There is an old metaphysical concept that suggests for every poison that nature produces, somewhere it also makes the antidote. Investigators at Oregon State University (OSU) may now be able to extrapolate the metaphysics into reality, as they have recently published findings of a new study that describes a soil-dwelling bacterium producing molecules that induce death in melanoma cells.
Results from their investigation were published in the Journal of Biological Chemistry in an article entitled “The Natural Product Mensacarcin Induces Mitochondrial Toxicity and Apoptosis in Melanoma Cells.”
In the U.S. alone, more than 80,000 new melanoma cases are diagnosed each year, and about 9000 melanoma patients die. Men are more likely than women to develop melanoma; the death rate varies by race and ethnicity and is highest among Caucasians.
Natural product discoveries have contributed to many new drug leads. A recent analysis of new medicines approved by the FDA between 1981 and 2014 that showed about half of all small-molecule pharmaceuticals were based on natural products or their derivatives.
The molecule the OSU team recently identified – called mensacarcin – is a natural product and secondary metabolite from the soil bacteria Streptomyces bottropensis. Mensacarcin is a highly oxidized and stereogenic complex molecule that can be obtained in large amounts from these bacteria. The properties of this compound are important as there are few therapies that effectively manage melanoma, the most dangerous form of skin cancer.
“Mensacarcin has potent anticancer activity, with selectivity against melanoma cells,” explained senior study investigator Sandra Loesgen, Ph.D., assistant professor of chemistry at OSU. “It shows powerful antiproliferative effects in all tested cancer cell lines in the U.S. National Cancer Institute’s cell line panel, but inhibition of cell growth is accompanied by fast progression into cell death in only a small number of cell lines, such as melanoma cells.”
Specifically, Dr. Loesgen and her colleagues found that mensacarcin targets melanoma cells’ mitochondria – the cell’s main energy-producing organelle. Mitochondria are also important in cell death signaling, and they have emerged as a potential target for therapy since cancer cell mitochondria are structurally and functionally different from mitochondria of noncancerous cells.
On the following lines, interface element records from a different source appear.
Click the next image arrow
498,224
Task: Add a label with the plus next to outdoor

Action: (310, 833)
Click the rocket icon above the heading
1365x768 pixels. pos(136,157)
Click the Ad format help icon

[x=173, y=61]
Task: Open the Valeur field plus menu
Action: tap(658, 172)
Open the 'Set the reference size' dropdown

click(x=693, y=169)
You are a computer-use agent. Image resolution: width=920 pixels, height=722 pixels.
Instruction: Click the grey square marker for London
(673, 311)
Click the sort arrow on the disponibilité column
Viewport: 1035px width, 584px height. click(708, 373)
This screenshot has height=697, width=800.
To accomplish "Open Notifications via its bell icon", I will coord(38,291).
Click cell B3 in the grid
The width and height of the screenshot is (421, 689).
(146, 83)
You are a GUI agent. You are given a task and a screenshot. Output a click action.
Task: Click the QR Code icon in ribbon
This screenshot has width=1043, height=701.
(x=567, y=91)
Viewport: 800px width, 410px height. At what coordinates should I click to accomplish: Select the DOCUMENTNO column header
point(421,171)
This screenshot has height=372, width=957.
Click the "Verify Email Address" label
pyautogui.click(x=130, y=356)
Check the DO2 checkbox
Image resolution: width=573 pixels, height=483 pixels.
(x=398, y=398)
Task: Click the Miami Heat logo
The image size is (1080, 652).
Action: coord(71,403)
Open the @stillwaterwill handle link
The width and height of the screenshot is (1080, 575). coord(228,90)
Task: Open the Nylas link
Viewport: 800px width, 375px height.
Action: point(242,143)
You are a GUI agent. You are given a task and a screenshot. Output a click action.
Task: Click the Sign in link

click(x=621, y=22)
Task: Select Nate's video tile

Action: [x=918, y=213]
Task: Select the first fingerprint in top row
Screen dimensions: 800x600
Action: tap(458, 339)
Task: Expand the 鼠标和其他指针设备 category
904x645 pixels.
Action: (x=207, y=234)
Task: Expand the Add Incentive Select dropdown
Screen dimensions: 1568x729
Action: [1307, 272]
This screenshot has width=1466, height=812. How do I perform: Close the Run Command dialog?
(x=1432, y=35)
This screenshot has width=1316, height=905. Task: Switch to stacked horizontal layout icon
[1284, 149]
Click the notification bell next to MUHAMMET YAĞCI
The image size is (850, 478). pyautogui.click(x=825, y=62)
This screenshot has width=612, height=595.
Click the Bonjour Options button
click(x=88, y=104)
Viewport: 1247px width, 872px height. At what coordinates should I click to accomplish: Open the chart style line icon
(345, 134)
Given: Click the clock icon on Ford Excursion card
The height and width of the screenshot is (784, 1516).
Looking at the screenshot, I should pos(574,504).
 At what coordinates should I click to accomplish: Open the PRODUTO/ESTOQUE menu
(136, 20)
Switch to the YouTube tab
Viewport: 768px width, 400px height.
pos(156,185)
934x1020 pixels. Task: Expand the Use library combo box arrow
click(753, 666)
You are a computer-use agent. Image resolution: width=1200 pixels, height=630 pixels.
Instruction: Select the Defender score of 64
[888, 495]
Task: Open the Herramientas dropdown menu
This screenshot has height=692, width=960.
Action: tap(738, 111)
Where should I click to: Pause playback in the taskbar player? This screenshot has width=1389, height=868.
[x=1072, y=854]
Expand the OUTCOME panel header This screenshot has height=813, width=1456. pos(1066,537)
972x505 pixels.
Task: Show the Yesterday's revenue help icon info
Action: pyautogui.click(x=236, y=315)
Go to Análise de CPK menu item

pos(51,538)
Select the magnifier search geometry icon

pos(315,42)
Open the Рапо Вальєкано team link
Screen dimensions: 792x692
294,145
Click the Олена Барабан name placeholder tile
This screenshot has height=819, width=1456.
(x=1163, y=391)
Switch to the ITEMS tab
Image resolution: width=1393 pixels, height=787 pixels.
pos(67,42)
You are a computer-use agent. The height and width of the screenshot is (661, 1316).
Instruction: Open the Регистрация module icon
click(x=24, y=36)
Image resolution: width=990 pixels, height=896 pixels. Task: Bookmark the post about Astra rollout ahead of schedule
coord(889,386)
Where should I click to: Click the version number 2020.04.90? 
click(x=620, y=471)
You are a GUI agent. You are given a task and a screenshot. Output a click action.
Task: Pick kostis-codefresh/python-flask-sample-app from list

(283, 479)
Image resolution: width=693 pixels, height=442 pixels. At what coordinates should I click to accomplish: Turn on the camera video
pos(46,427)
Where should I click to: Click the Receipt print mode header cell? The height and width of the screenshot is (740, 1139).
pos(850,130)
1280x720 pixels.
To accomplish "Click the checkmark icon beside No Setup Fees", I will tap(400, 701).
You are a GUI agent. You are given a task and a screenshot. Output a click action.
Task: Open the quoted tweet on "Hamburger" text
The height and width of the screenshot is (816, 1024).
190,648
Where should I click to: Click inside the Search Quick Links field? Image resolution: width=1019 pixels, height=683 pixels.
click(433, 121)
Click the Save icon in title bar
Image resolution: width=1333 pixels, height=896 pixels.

To determine what mensacarcin was doing to melanoma on a subcellular level, the investigators synthesized a fluorescent mensacarcin probe.
“The probe localized to mitochondria within 20 minutes of treatment,” Dr. Loesgen remarked. “The localization together with mensacarcin’s unusual metabolic effects in melanoma cells to provide evidence that mensacarcin targets mitochondria.”
Live-cell bioenergetic flux analysis showed mensacarcin disturbed energy production and mitochondrial function rapidly.
“Its unique mode of action suggests it may be a useful probe for examining energy metabolism,” Dr. Loesgen noted. “Subsequent experiments revealed that mensacarcin rapidly alters mitochondrial pathways, resulting in mitochondrial dysfunction.”
After careful analysis, the researchers found that mensacarcin’s action within mitochondria leads to the activation of apoptotic pathways in melanoma cells.
“Flow cytometry identified a large population of apoptotic melanoma cells, and single-cell electrophoresis indicated that mensacarcin causes genetic instability, a hallmark of early apoptosis,” Dr. Loesgen concluded. “Mensacarcin’s unique mode of action indicates it might represent a promising lead for the development of new anticancer drugs.”